На следующее утро я была не у себя, и Турнефор не смог меня найти и рассказать обо всем этом. К пяти часам вечера я вернулась из леса, где я собирала фураж для моих кроликов. Я была в рабочей одежде и держала в руках корзину. Вернувшись, я увидела перед домиком портного красивую карету с кучером и лакеем в ливрее, и все это было натерто, начищено, отлакировано и сверкало, как это принято в Англии. Месье де Какере объявил мне, что собирается отвезти меня в Лимингтон к одной из своих знакомых, к госпоже Маршан, которая просто умирала, как хотела меня увидеть, и даже послала за мной свою карету. Мне едва оставили время для кормления моих кроликов и для приведения себя в порядок.

Госпожа Маршан была ирландкой, а ее муж был англичанином, но швейцарского происхождения. Муж был служащим в «Индийской компании» и очень много зарабатывал; а его жена была окружена прелестными дочерьми и содержала лучший дом в Лимингтоне. Каждый день она принимала у себя множество французских эмигрантов, живших в этом городе.

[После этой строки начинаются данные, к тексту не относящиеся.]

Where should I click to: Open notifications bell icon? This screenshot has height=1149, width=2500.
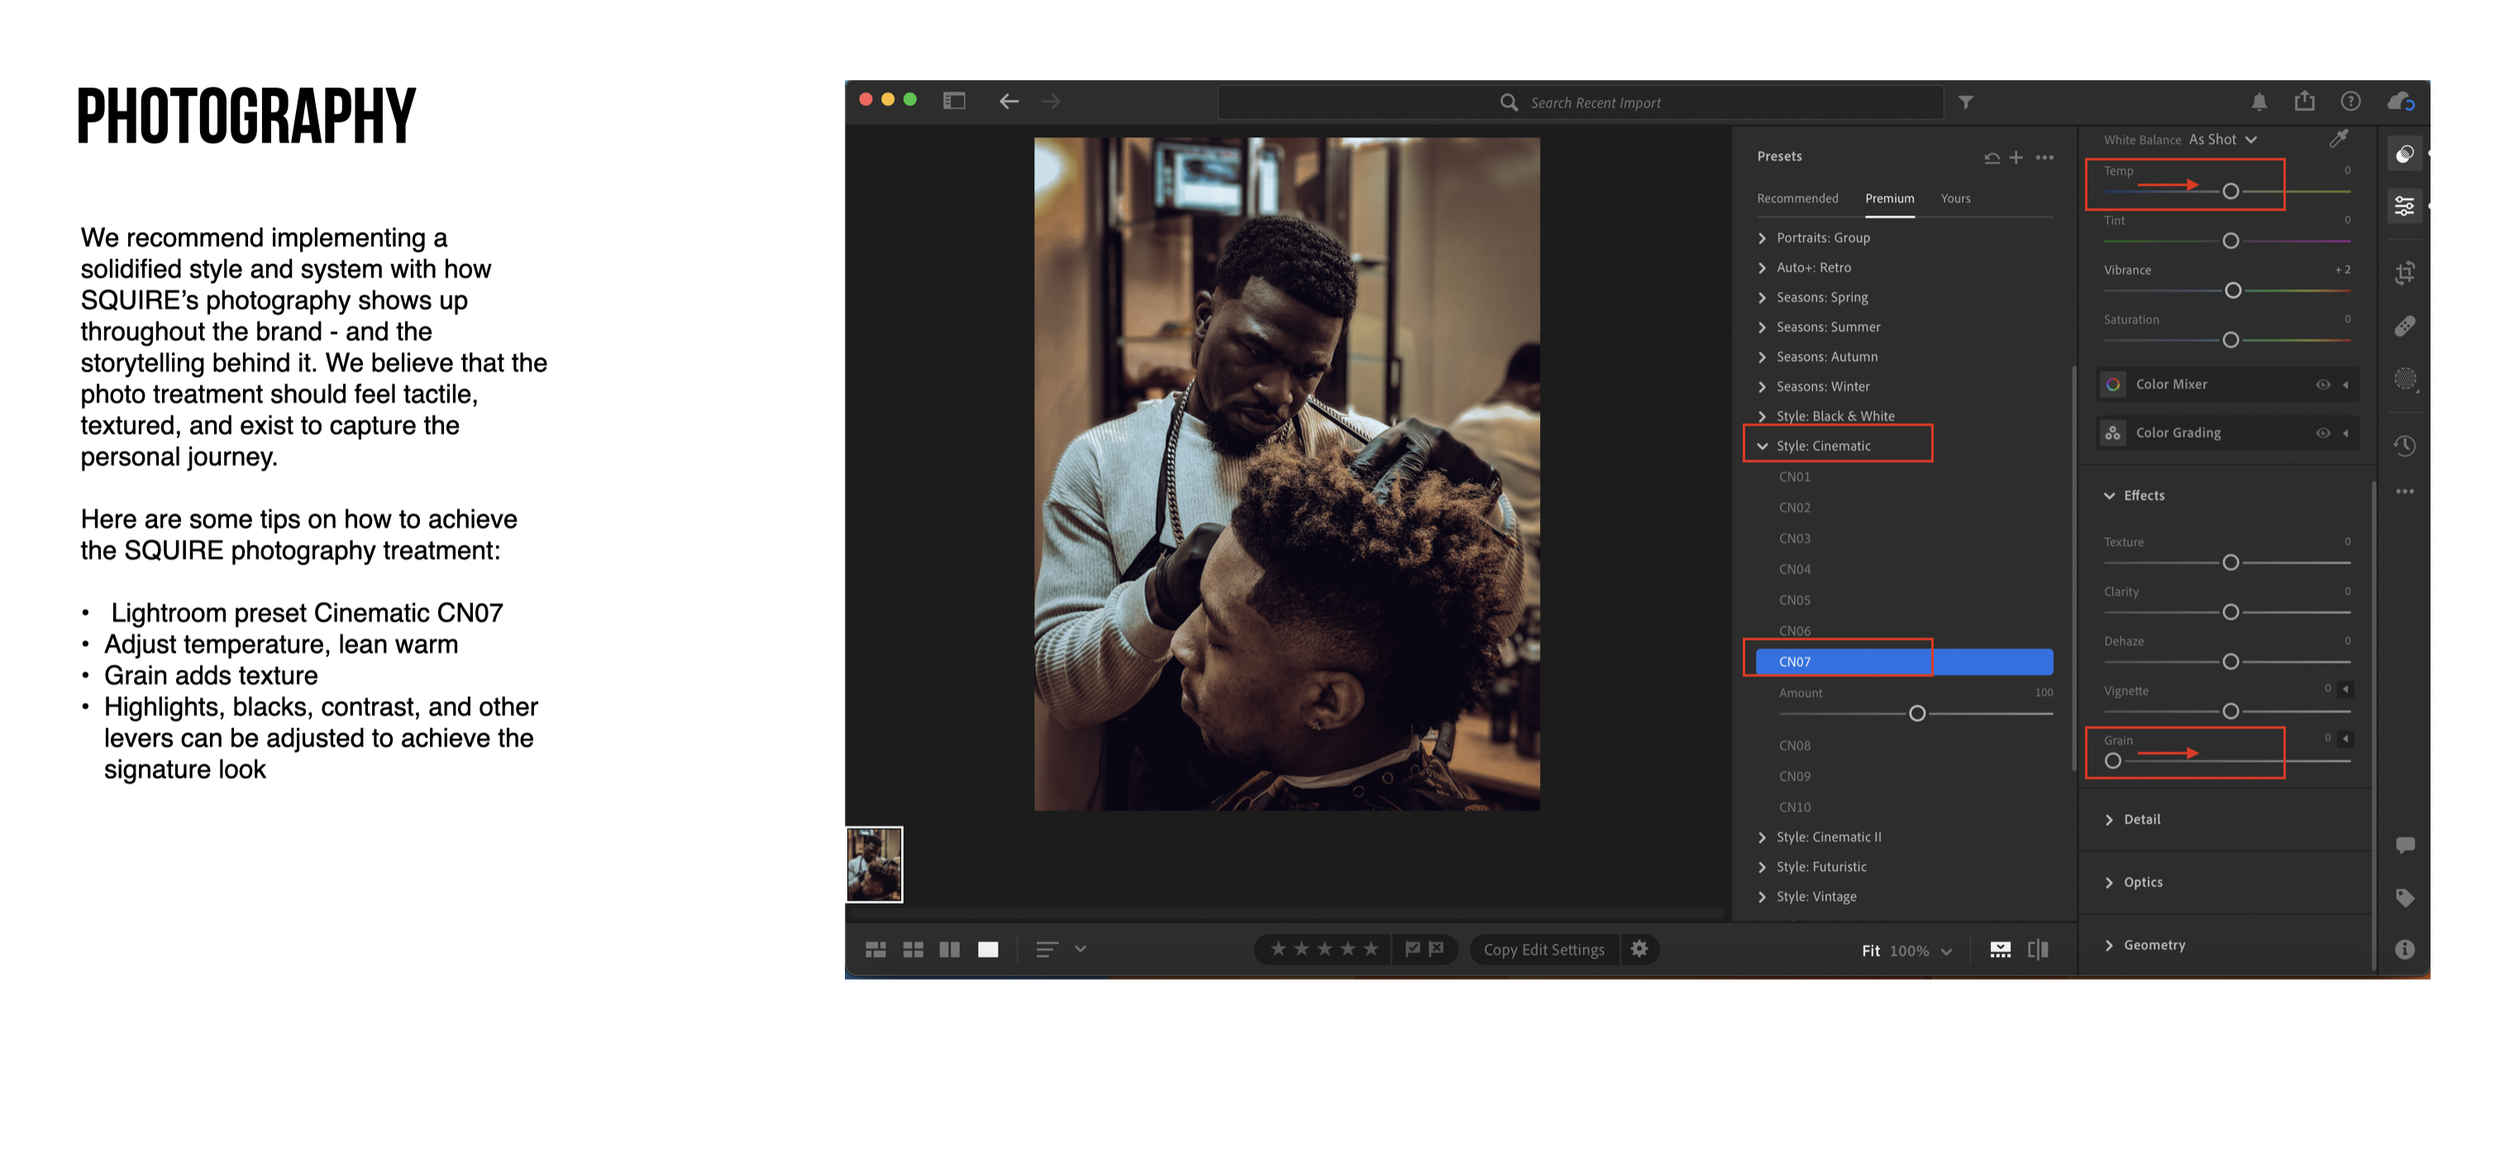[2259, 102]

Меня встретили мать и дочки. Потом меня пригласили прийти еще раз, приходить часто, что я и сделала, так как мне в этом доме очень понравилось. Впрочем, из этого следует исключить дни, в которые я имела несчастье встречать там некую французскую эмигрантку графиню С., которая могла говорить только о Третьем сословии, о Законодательном собрании, о господине де Лафайетте и т. д. Имя Мирабо приводило ее в состояние нервного кризиса. Она слышать не хотела ни о каких других именах, связанных с революцией, исключая Робеспьера. Императора она звала исключительно Буонапарте. Мне эта женщина внушала непрязнь, но из уважения к госпоже Маршан я слушала ее бредни, не позволяя себе раскрывать рот. Однажды она дошла до того, что заявила, что, как только она ступит на землю Франции, ее первой заботой будет уничтожить этих мужланов, которые имели наглость купить ее земли и ее замок, выставленные на продажу как национальное достояние. Она добавила, что все французы, которые не уехали из королевства после 10 августа, — бандиты, которых необходимо истребить. Я больше не могла сдерживаться. Все пили чай; я поставила на столик свою чашку, которая была еще наполовину полной, и вышла из комнаты. Госпоже Маршан я сказала, что ни за что на свете не стану находиться больше в одной компании с этой фурией, что я слишком люблю свою Родину, чтобы спокойно сидеть, когда о ней говорят подобные вещи.

— Ваша родина! — воскликнула госпожа Маршан. — Но вам же во Франции не принадлежит ни кусочка земли. Какое вам может быть дело до Франции?

— Мадам, — ответила я, — если все коровы Франции вдруг умрут, я не унаследую даже одного их рога, это верно; но не менее верно и то, что я не могу жить без надежды хоть когда-нибудь вновь увидеть мою страну.

Госпожа Маршан и ее дочери продолжали выказывать мне знаки дружбы и доброжелательности, которые распространялись и на моих товарищей по несчастью. Две испанские женщины родили детей, и семейство Маршан дало им белье, сахар, хорошее вино и деньги. Я выполнила обязанности акушерки, и это было не первый раз в моей жизни. Во время нашего пребывания в форте Лиссабона у меня был случай поучиться этому у некоторых женщин, в том числе у одной бывшей монашенки.